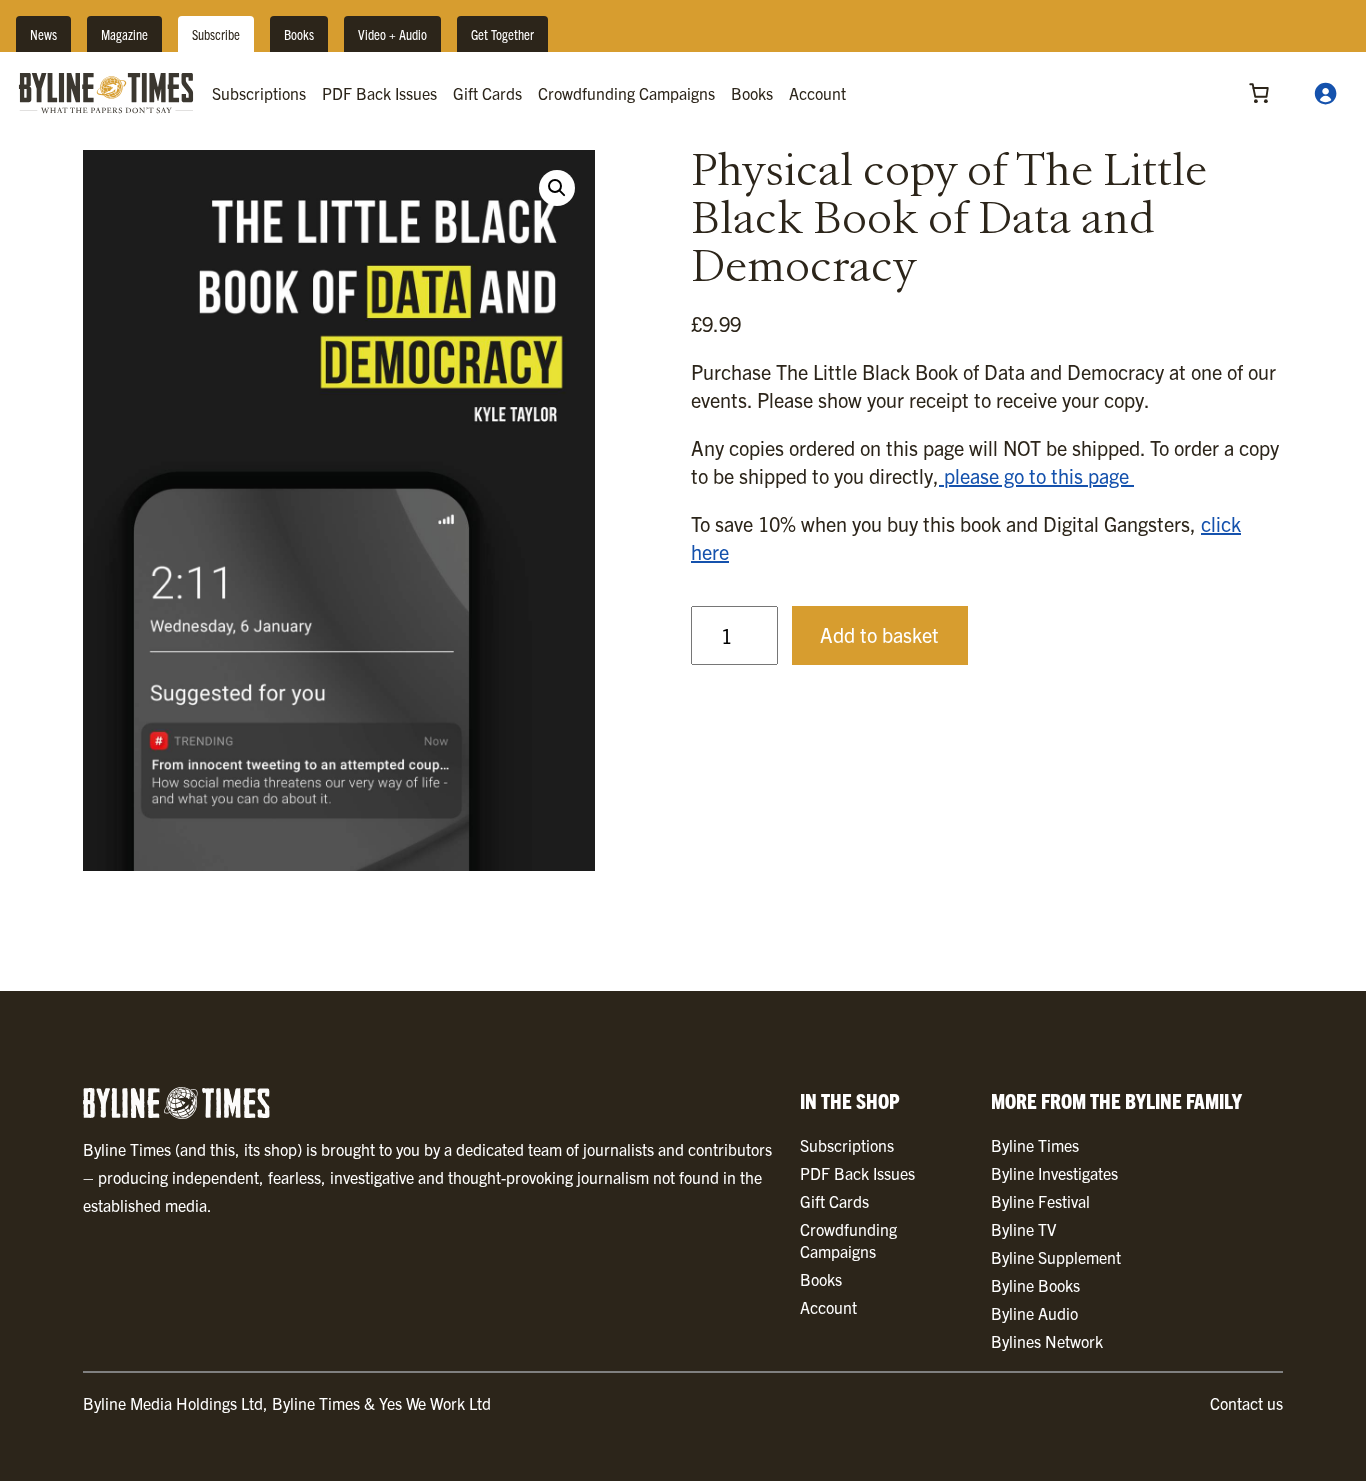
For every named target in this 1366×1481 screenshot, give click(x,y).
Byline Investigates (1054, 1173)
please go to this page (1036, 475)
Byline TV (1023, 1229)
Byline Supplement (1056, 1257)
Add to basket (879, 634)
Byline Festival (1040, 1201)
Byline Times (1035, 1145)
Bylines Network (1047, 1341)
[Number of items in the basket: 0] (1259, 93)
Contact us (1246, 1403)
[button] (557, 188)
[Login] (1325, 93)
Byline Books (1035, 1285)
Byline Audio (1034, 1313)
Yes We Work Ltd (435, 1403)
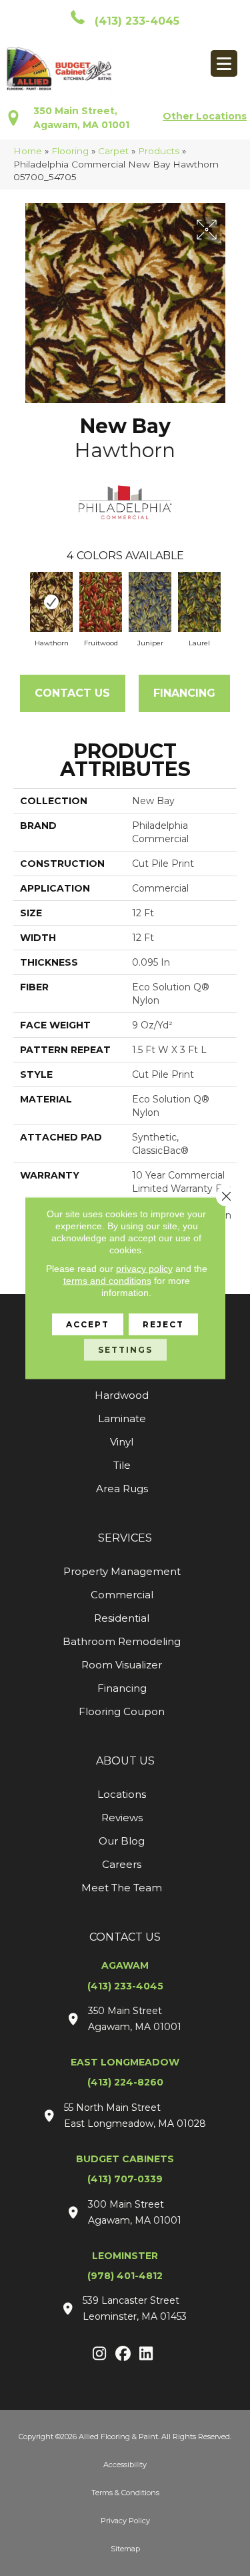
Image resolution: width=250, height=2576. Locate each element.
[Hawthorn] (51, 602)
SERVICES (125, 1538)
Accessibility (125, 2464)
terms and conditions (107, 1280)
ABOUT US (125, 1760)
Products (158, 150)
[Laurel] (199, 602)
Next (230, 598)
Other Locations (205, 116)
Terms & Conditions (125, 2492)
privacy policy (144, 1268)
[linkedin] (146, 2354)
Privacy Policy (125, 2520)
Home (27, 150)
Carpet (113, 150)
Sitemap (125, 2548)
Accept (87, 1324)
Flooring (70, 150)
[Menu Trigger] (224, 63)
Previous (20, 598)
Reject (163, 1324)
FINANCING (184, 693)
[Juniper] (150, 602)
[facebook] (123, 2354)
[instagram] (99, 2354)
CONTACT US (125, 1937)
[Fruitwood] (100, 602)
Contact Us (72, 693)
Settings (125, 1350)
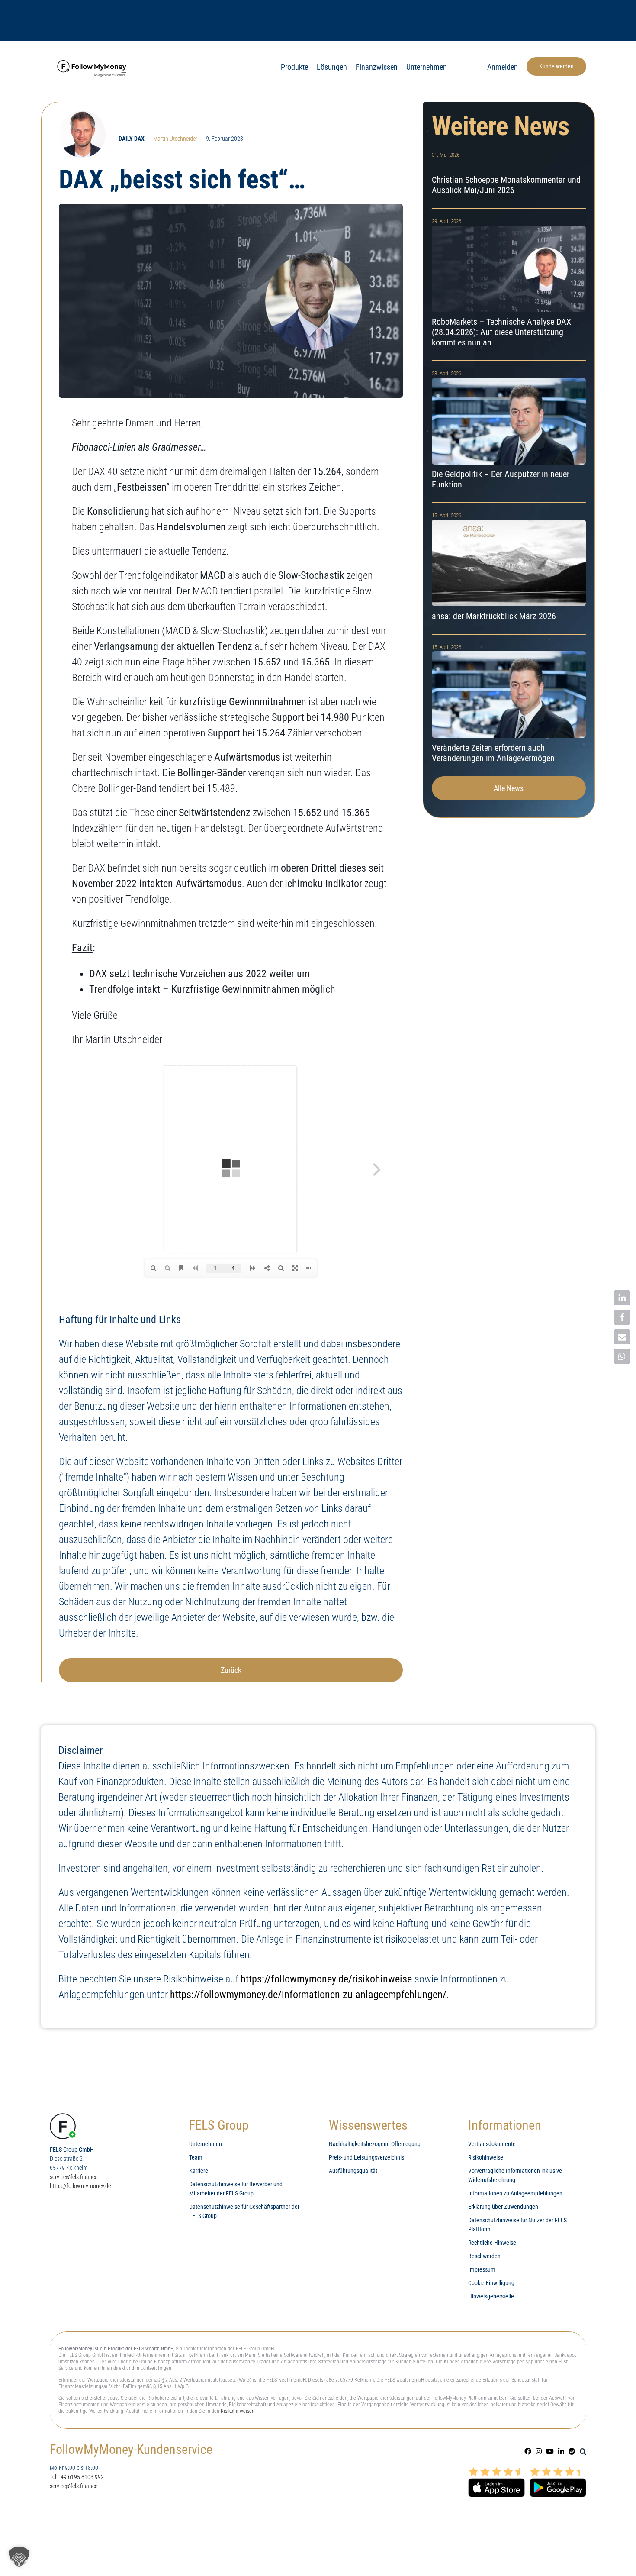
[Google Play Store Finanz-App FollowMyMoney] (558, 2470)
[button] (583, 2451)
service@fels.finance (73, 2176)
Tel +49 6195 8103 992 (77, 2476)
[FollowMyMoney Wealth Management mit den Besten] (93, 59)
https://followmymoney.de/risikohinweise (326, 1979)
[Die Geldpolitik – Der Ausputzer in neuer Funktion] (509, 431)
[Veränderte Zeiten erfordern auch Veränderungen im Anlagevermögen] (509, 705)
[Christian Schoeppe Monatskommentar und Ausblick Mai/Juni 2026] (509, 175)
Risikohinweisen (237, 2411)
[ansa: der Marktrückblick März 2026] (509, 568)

● WHAT TO DO: Leave the pictures out and output the rest of the data word for word.

● REPLY:
For every named target in this 1366×1481 screenshot, give click(x,y).
Byline Investigates (1054, 1173)
please go to this page (1036, 475)
Byline TV (1023, 1229)
Byline Supplement (1056, 1257)
Add to basket (879, 634)
Byline Festival (1040, 1201)
Byline Times (1035, 1145)
Bylines Network (1047, 1341)
[Number of items in the basket: 0] (1259, 93)
Contact us (1246, 1403)
[button] (557, 188)
[Login] (1325, 93)
Byline Books (1035, 1285)
Byline Audio (1034, 1313)
Yes We Work Ltd (435, 1403)
Image resolution: width=250, height=2576. Locate each element.
[Hawthorn] (51, 602)
SERVICES (125, 1538)
Accessibility (125, 2464)
terms and conditions (107, 1280)
ABOUT US (125, 1760)
Products (158, 150)
[Laurel] (199, 602)
Next (230, 598)
Other Locations (205, 116)
Terms & Conditions (125, 2492)
privacy policy (144, 1268)
[linkedin] (146, 2354)
Privacy Policy (125, 2520)
Home (27, 150)
Carpet (113, 150)
Sitemap (125, 2548)
Accept (87, 1324)
Flooring (70, 150)
[Menu Trigger] (224, 63)
Previous (20, 598)
Reject (163, 1324)
FINANCING (184, 693)
[Juniper] (150, 602)
[facebook] (123, 2354)
[instagram] (99, 2354)
CONTACT US (125, 1937)
[Fruitwood] (100, 602)
Contact Us (72, 693)
Settings (125, 1350)
[Google Play Store Finanz-App FollowMyMoney] (558, 2470)
[button] (583, 2451)
service@fels.finance (73, 2176)
Tel +49 6195 8103 992 (77, 2476)
[FollowMyMoney Wealth Management mit den Besten] (93, 59)
https://followmymoney.de/risikohinweise (326, 1979)
[Die Geldpolitik – Der Ausputzer in neuer Funktion] (509, 431)
[Veränderte Zeiten erfordern auch Veränderungen im Anlagevermögen] (509, 705)
[Christian Schoeppe Monatskommentar und Ausblick Mai/Juni 2026] (509, 175)
Risikohinweisen (237, 2411)
[ansa: der Marktrückblick März 2026] (509, 568)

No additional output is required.